A patient sees a primary-care physician on Monday, a specialist on Wednesday, fills a prescription on Friday, and has lab work drawn the next week. Each provider sees their own fragment. The insurer sees all of it, because every one of those encounters generated a claim.

This visibility has two dimensions, and both matter. It is cross-provider: the payer sees claims from every physician, pharmacy, laboratory, and facility the patient touches, regardless of which health system employs them or whether they have ever heard of each other. And it is longitudinal: coverage persists across years, so the payer's record captures the slow arc of a developing condition — the escalating medications, the widening circle of specialists, the intervals between symptom and workup — rather than the disconnected snapshots any single provider works from.

The conditions PRISM targets are precisely the ones that hide in this fragmentation. A utilization phenotype that spans cardiology, nephrology, and a string of vague symptom visits is invisible to each specialist individually and legible only in the assembled record. The payer holds the only assembled record there is.

Completeness is a financial byproduct

Nobody designed claims data as a research asset. Its completeness follows from one blunt fact: providers who want to be paid must submit claims. Every billable service — routine refills, lab panels, imaging, ER visits, equipment — produces a record automatically, with no reliance on voluntary reporting, patient recall, or inter-office communication. The mundane entries accumulate alongside the significant ones, and for pattern recognition the mundane entries are the context.

The same financial machinery enforces standardization. Payment requires that every provider describe every service in the same shared code systems — procedure, diagnosis, place of service, provider taxonomy, medication (the code systems in detail). A rule written to make adjudication tractable accidentally produced something close to an ideal substrate for machine learning: a finite, documented vocabulary in which the same condition leaves similar traces regardless of who treated it or where. PRISM's six-column timeline format is a thin, direct rendering of what the claims stream already contains — the format adds structure, not information.

This is also why PRISM can run without touching anyone's systems: the substrate already sits inside the insurer, fully formed, which is the basis of the zero-integration posture.

Why not hospitals, health systems, or EHRs

Provider-side data sources are the obvious alternatives, and each breaks in a structural way that no diligence can fix.

candidatewhere its view breaks
A single providerSees only their own encounters. No visibility into other physicians' prescriptions, other facilities' tests, or patterns spanning specialties.
A hospital or health systemSees only patients who choose its facilities — and loses them to outside specialists, retail pharmacies, out-of-network emergencies, and every move between cities.
EHR networksCompeting systems treat records as competitive assets.
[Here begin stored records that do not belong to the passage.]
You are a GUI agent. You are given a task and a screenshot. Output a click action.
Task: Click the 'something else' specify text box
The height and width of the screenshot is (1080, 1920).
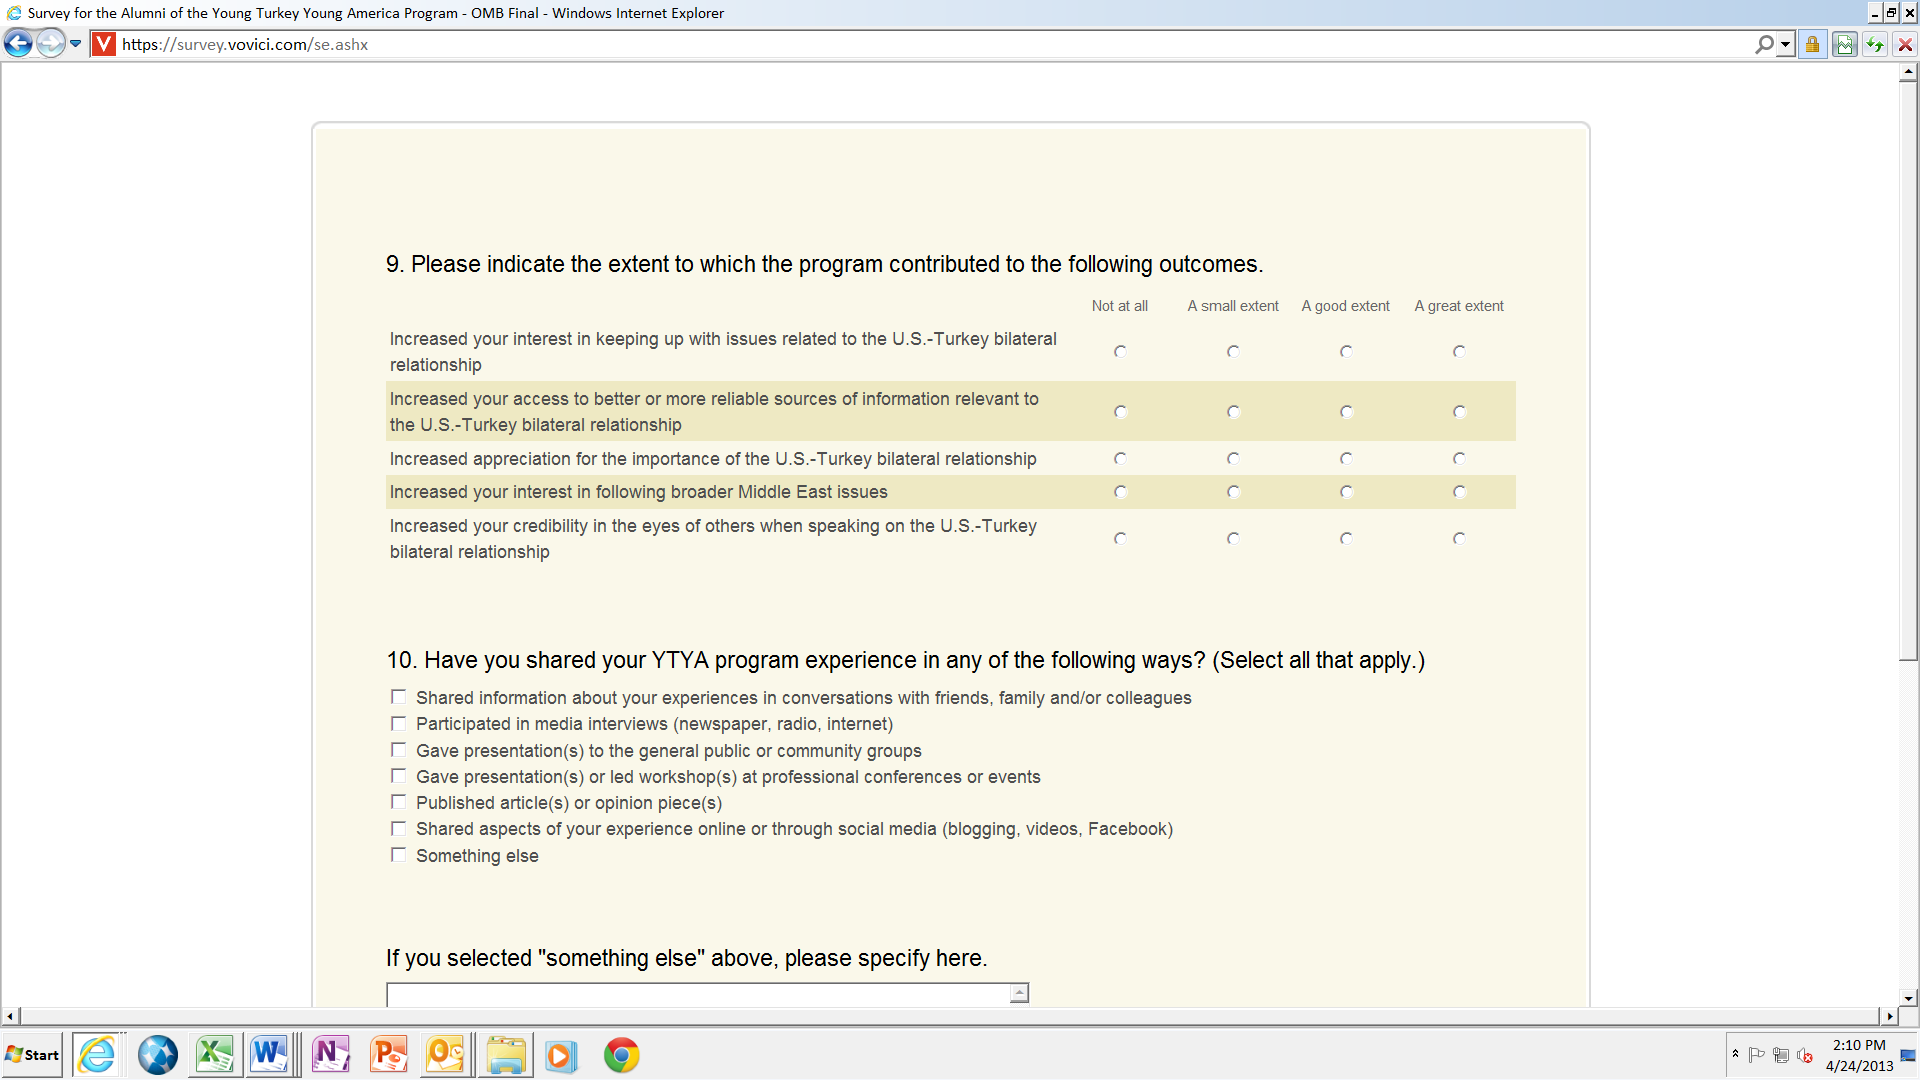pos(700,995)
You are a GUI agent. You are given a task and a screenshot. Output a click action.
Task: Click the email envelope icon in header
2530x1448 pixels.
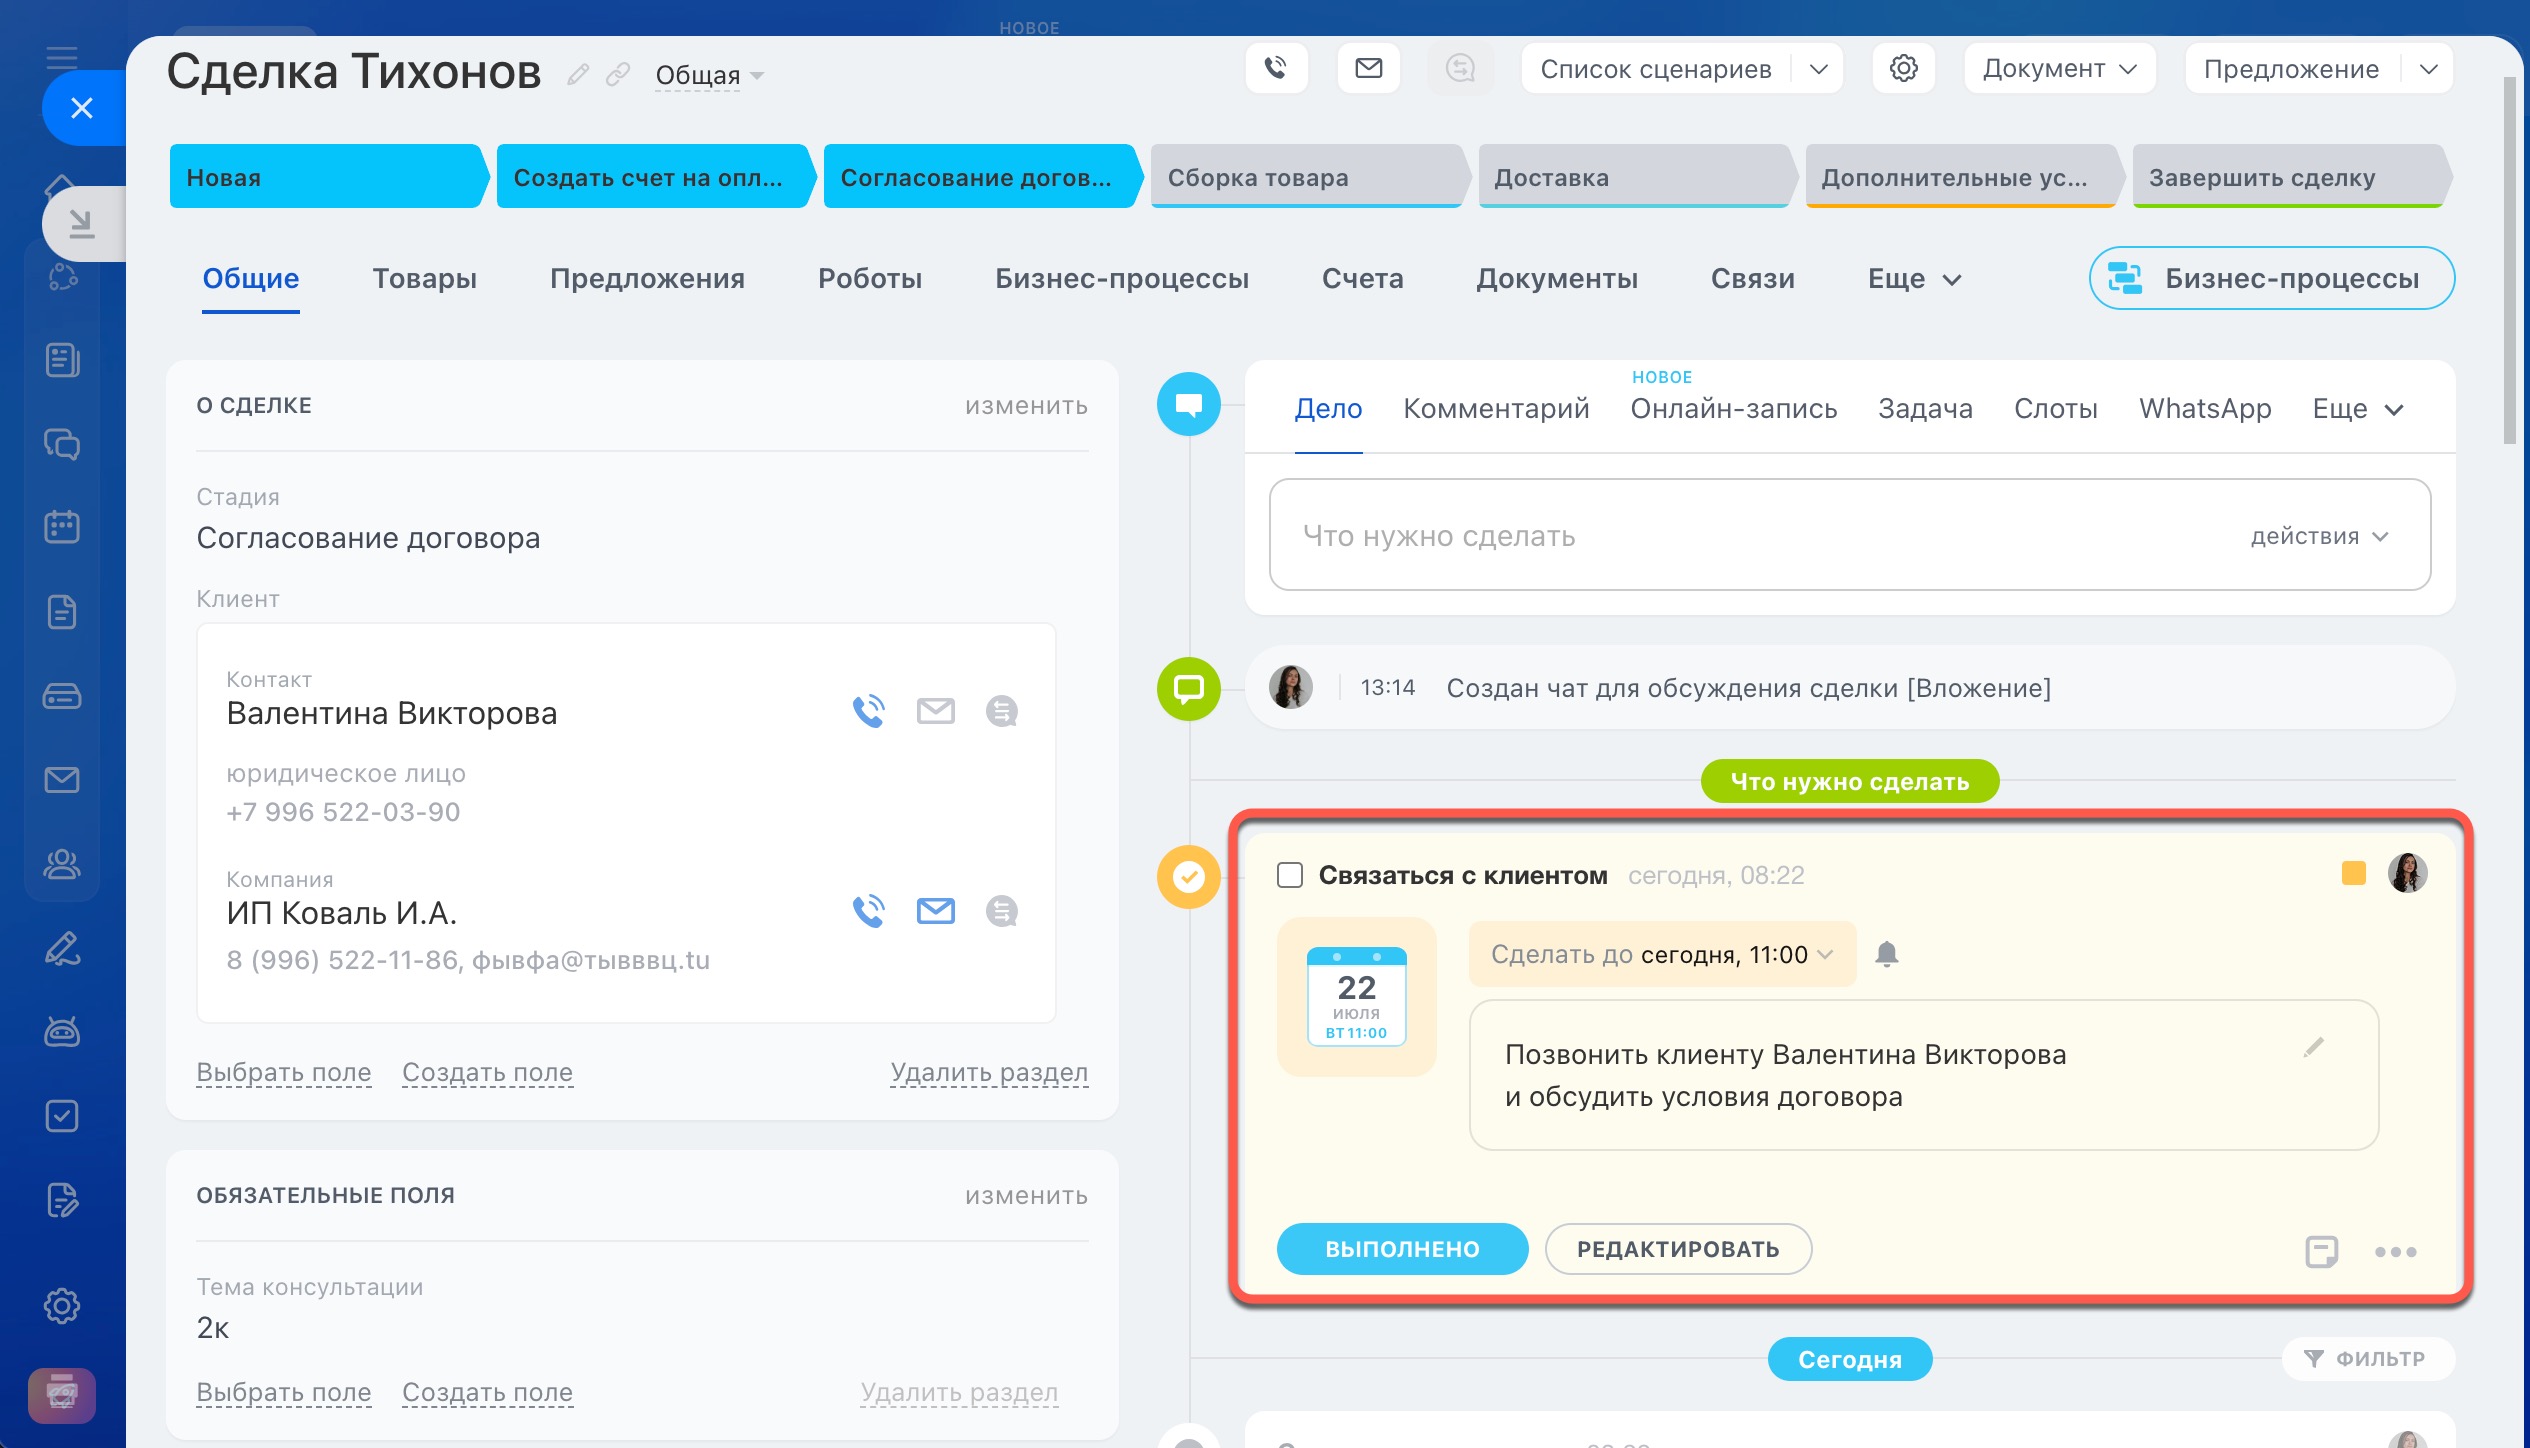[x=1368, y=68]
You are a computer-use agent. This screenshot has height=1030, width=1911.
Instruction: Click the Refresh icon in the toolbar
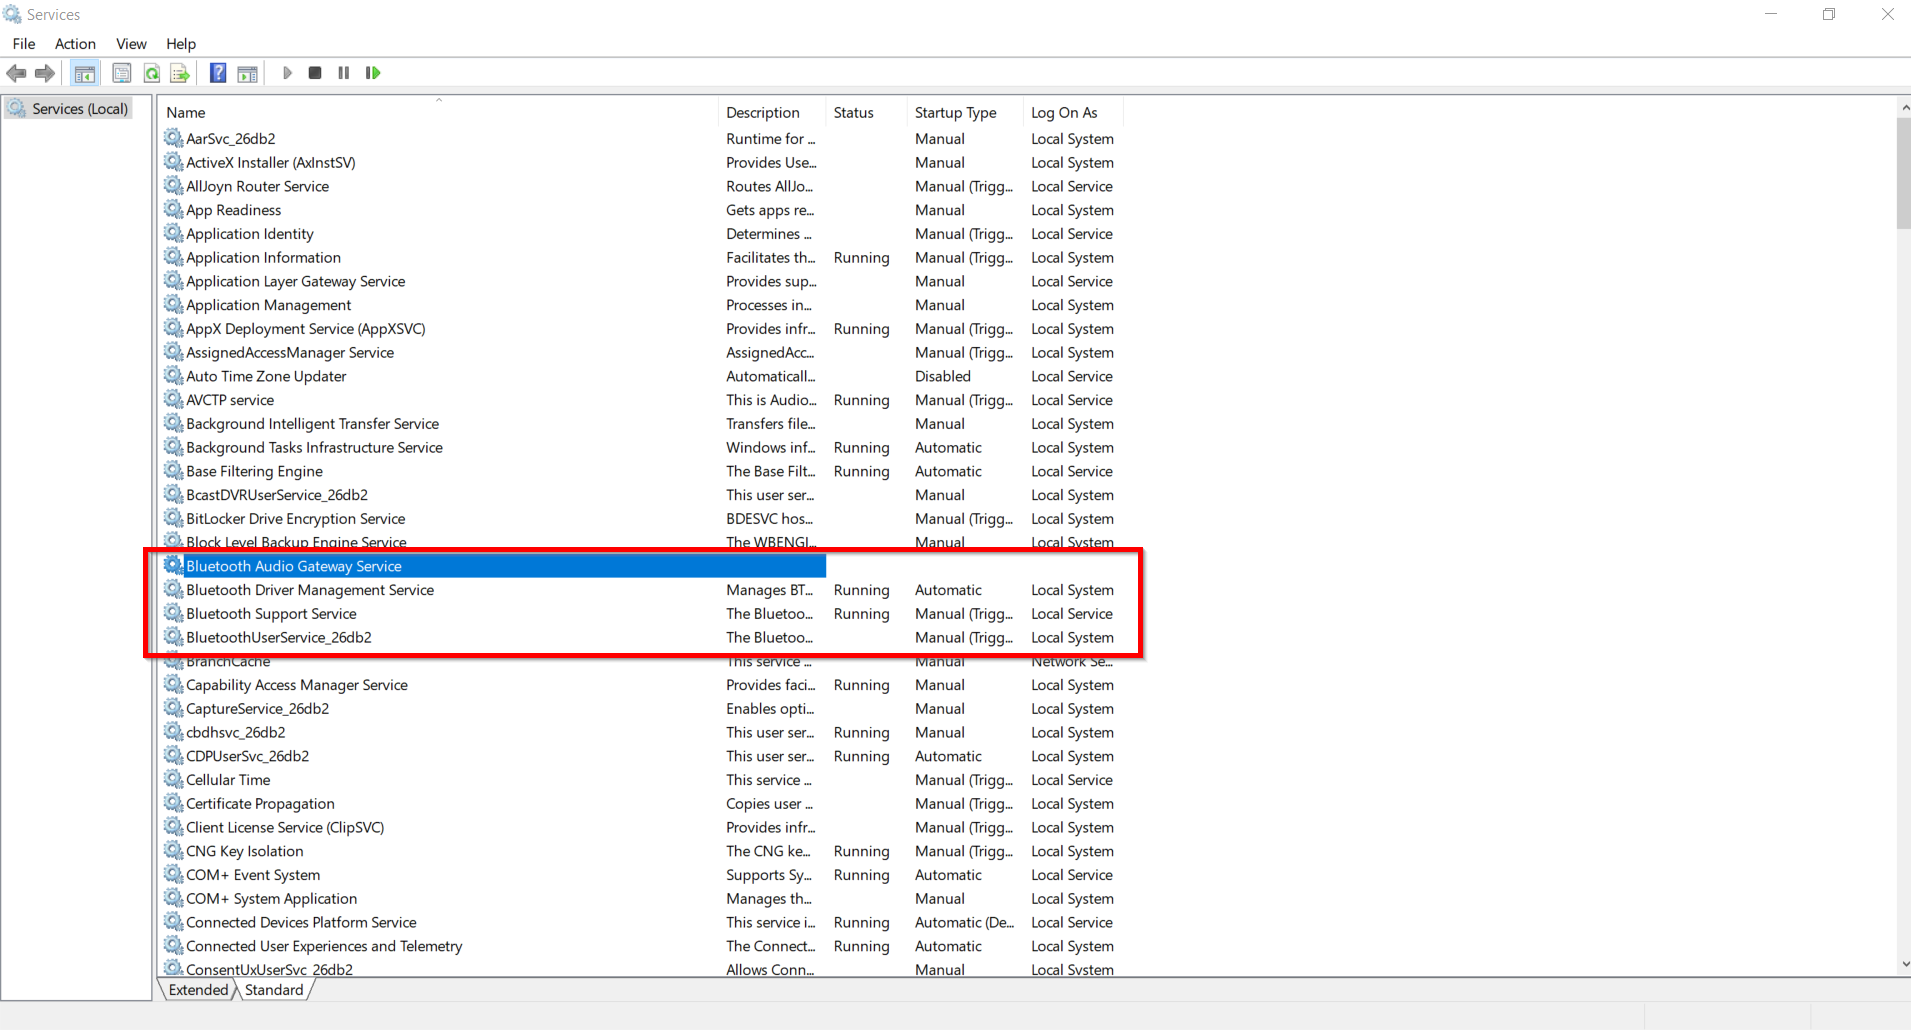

Decades of interoperability mandates have produced partial, inconsistent sharing; a record that arrives as an unsearchable document is not data.

These are not failures of effort. They are consequences of a delivery system in which patients move freely, institutions compete, and records live where care happened. The payer relationship is the one thread that follows the patient through all of it: coverage does not care which building the claim came from.

What claims data is not

The honest limit: claims describe utilization, not clinical truth. A claim records that a test was billed, not what it found; that a diagnosis code was attached, not how confident the physician was. There are no lab values, no vitals, no notes, and coding is shaped by reimbursement incentives as much as by medicine. PRISM's method is built around this constraint rather than against it — it learns patterns of utilization and suggests one constructive action, a screening test, which is a claim about what the billing record resembles, never a diagnosis.